While these key positions detracted from performance, different outcomes were noted across ‘Core’ and ‘Core-Plus’ offerings, with the former tending to produce more consistent risk-adjusted returns as active risk was generally expressed in a local context with more sensitivity to the benchmark. This outcome was in part counter-intuitive given their more constrained mandates and fewer sources of active return.

Zenith’s Head of Multi-Asset and Australian Fixed Income, Andrew Yap stated “AFI Bond managers are well positioned to navigate an environment where interest rate cuts are already priced into forward curves and deteriorating macroeconomic fundamentals have the potential to impact the credit cycle.

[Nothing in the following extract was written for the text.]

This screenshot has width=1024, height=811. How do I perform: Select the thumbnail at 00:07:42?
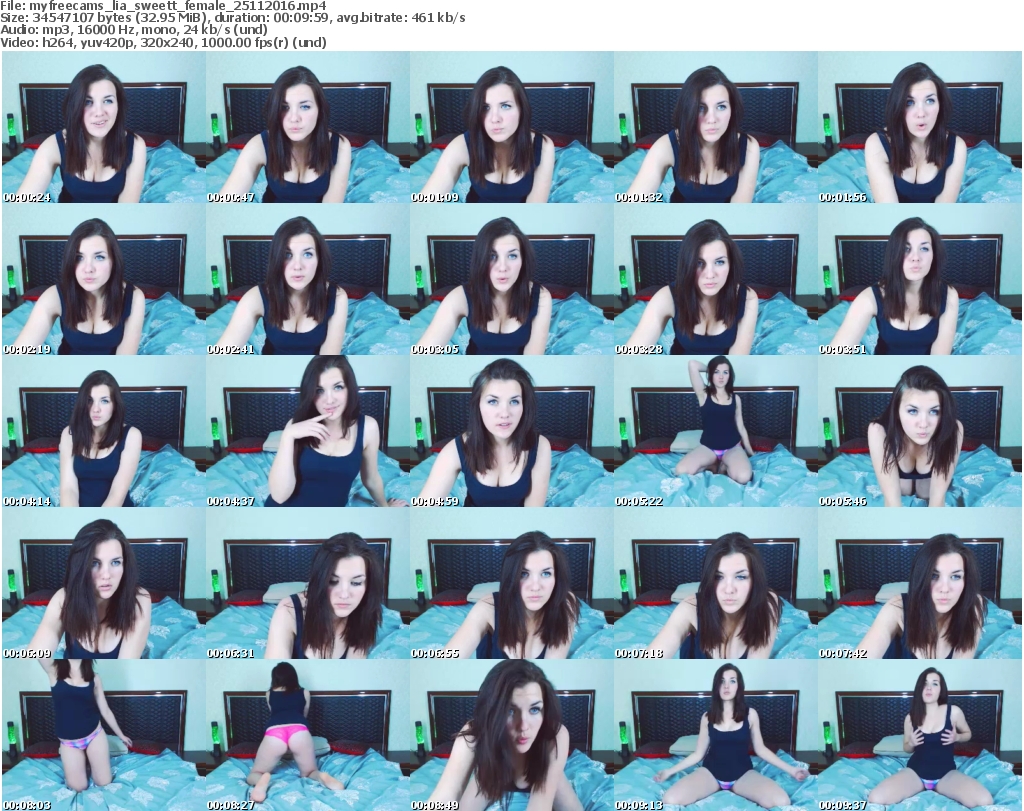pos(919,584)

In our opinion, through this period of transition, active AFI managers should produce superior risk adjusted-returns and demonstrate greater capital preservation qualities relative to passive investment approaches. That said, investors should expect that in a market where volatility rises, a greater dispersion of performance outcomes across the asset class, reflecting differences in investment styles, focus and the ability of managers to extract value given prevailing market conditions”.

Yap added, “with the yield on 10-year CGB’s trading at a historic low, the risks associated with a shift or steepening of the CGB yield curve are increasingly asymmetric, and managers need to be diligent with respect to their interest rate and yield curve strategies – this point is particularly pertinent when considered in light of the benchmark’s duration which has continued to lengthen. Further, with credit markets expected to become more volatile and less directional in nature, opportunities to add value are expected to be concentrated in the areas of relative value and idiosyncratic risk”.

While Yap believes it’s feasible that bonds continue to rally and underpin the performance of the asset class more broadly, the longer-term prospects of AFI Bond managers is expected to be closely aligned to their (i) breadth of mandate, and (ii) propensity to take active risk in the areas of interest rates and bottom-up credit selection.